[Records contained in a dataset]
Content starts

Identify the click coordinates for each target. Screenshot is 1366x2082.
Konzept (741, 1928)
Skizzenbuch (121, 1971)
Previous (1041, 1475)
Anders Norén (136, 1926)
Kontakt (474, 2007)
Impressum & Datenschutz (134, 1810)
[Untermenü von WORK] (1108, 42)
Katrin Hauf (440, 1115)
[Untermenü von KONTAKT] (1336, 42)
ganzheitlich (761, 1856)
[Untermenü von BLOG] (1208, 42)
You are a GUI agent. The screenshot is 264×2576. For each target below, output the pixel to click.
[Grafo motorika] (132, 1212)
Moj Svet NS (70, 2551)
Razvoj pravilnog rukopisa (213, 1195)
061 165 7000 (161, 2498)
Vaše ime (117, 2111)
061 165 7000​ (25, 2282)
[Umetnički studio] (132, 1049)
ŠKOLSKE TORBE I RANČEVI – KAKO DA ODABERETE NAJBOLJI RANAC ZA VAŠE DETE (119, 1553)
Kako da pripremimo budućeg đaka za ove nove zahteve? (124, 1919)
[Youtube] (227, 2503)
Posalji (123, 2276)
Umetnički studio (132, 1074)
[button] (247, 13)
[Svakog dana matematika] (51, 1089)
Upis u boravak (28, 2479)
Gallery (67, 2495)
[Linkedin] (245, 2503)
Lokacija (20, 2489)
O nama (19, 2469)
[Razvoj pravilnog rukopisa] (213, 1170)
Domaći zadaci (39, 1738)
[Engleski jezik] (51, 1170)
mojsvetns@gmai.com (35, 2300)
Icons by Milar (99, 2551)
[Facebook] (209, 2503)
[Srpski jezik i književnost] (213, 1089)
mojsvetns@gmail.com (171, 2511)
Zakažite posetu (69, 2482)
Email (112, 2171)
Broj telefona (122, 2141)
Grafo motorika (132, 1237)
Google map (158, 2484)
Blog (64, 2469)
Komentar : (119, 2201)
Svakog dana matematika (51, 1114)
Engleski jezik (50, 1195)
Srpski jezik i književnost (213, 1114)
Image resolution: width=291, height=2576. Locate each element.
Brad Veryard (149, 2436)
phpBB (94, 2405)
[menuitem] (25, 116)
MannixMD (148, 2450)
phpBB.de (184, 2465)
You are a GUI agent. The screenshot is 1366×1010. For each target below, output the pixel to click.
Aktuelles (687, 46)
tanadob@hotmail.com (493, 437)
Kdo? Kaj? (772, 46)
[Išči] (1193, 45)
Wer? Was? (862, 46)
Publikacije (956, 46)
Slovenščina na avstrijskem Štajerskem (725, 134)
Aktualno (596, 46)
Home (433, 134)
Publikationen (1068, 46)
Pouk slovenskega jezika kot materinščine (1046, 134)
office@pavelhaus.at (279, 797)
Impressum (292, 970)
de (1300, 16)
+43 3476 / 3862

Content ends

● **What you are asked to do**: Extract all of the data above without altering anything.

● **Result of the exercise**:
Identify the click coordinates for each target. Screenshot is 1366x2082.
Konzept (741, 1928)
Skizzenbuch (121, 1971)
Previous (1041, 1475)
Anders Norén (136, 1926)
Kontakt (474, 2007)
Impressum & Datenschutz (134, 1810)
[Untermenü von WORK] (1108, 42)
Katrin Hauf (440, 1115)
[Untermenü von KONTAKT] (1336, 42)
ganzheitlich (761, 1856)
[Untermenü von BLOG] (1208, 42)
You are a GUI agent. The screenshot is 264×2576. For each target below, output the pixel to click.
[Grafo motorika] (132, 1212)
Moj Svet NS (70, 2551)
Razvoj pravilnog rukopisa (213, 1195)
061 165 7000 (161, 2498)
Vaše ime (117, 2111)
061 165 7000​ (25, 2282)
[Umetnički studio] (132, 1049)
ŠKOLSKE TORBE I RANČEVI – KAKO DA ODABERETE NAJBOLJI RANAC ZA VAŠE DETE (119, 1553)
Kako da pripremimo budućeg đaka za ove nove zahteve? (124, 1919)
[Youtube] (227, 2503)
Posalji (123, 2276)
Umetnički studio (132, 1074)
[button] (247, 13)
[Svakog dana matematika] (51, 1089)
Upis u boravak (28, 2479)
Gallery (67, 2495)
[Linkedin] (245, 2503)
Lokacija (20, 2489)
O nama (19, 2469)
[Razvoj pravilnog rukopisa] (213, 1170)
Domaći zadaci (39, 1738)
[Engleski jezik] (51, 1170)
mojsvetns@gmai.com (35, 2300)
Icons by Milar (99, 2551)
[Facebook] (209, 2503)
[Srpski jezik i književnost] (213, 1089)
mojsvetns@gmail.com (171, 2511)
Zakažite posetu (69, 2482)
Email (112, 2171)
Broj telefona (122, 2141)
Grafo motorika (132, 1237)
Google map (158, 2484)
Blog (64, 2469)
Komentar : (119, 2201)
Svakog dana matematika (51, 1114)
Engleski jezik (50, 1195)
Srpski jezik i književnost (213, 1114)
Image resolution: width=291, height=2576. Locate each element.
Brad Veryard (149, 2436)
phpBB (94, 2405)
[menuitem] (25, 116)
MannixMD (148, 2450)
phpBB.de (184, 2465)
You are a GUI agent. The screenshot is 1366×1010. For each target below, output the pixel to click.
Aktuelles (687, 46)
tanadob@hotmail.com (493, 437)
Kdo? Kaj? (772, 46)
[Išči] (1193, 45)
Wer? Was? (862, 46)
Publikacije (956, 46)
Slovenščina na avstrijskem Štajerskem (725, 134)
Aktualno (596, 46)
Home (433, 134)
Publikationen (1068, 46)
Pouk slovenskega jezika kot materinščine (1046, 134)
office@pavelhaus.at (279, 797)
Impressum (292, 970)
de (1300, 16)
+43 3476 / 3862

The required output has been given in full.